I was sitting in a conference last month listening to a big retail exec discuss the future of video games.
He spoke about no longer selling discs, but rather the rights to access content. He discussed streaming services and DLC. He even suggested bundling Xbox games with PS3 titles.
But the surprising thing about this wasn’t the content of
the speech, but rather the person that was giving it. It wasn’t HMV’s Simon Fox. It wasn’t GAME’s Ian Shepherd. Nor was it Amazon, Steam or iTunes.
It was Rob Salter, the entertainment boss at Tesco. You know, the supermarket. Sells bananas and clothing.
For over two years now Tesco has seen itself as more than just a grocer that sells a small range of games. To them they are specialists with specialist knowledge.
Hence the shelf space dedicated to pre-owned, pre-orders and, if it had its way, DLC and collector’s editions.

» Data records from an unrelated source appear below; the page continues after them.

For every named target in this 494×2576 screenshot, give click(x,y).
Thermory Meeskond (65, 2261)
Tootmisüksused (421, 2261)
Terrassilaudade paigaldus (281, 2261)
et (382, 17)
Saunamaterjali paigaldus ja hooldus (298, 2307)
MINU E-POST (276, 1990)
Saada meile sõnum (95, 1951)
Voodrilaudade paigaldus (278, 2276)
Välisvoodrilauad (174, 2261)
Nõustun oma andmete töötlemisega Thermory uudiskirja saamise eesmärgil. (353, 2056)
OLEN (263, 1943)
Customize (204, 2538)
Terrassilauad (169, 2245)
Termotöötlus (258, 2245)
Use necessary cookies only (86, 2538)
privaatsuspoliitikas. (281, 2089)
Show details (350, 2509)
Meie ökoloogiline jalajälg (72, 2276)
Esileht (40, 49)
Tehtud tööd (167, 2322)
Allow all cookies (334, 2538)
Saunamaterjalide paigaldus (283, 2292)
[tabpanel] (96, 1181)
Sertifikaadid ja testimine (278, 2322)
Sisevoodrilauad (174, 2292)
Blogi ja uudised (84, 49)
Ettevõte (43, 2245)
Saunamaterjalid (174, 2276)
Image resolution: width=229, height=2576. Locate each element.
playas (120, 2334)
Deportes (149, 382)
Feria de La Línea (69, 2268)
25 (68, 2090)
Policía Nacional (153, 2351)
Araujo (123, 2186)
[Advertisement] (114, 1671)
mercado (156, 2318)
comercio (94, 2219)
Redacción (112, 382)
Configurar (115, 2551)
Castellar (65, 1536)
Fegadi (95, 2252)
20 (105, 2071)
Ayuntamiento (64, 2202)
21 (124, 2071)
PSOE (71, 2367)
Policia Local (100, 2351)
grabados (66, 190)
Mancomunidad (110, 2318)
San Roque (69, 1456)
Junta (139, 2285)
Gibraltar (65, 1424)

It is interesting to hear Tesco’s games boss Sarah Kaye call for a ‘level playing field’ with the specialists. For years we have had GAME, HMV and indies complain about the grocers and their penchant for cutting prices.
Here we have a supermarket complaining about specialists and their unique offers. Who says the grass is always greener?
Sure Tesco is a big, scary corporation. It owns a bank after all. And an insurance company. And a mobile business and film studio. And I am sure it can be difficult to deal with at times.
But this is a retailer on games’ side, and with 20 million customers walking through its doors every week. It is an opportunity publishers would be foolish to ignore.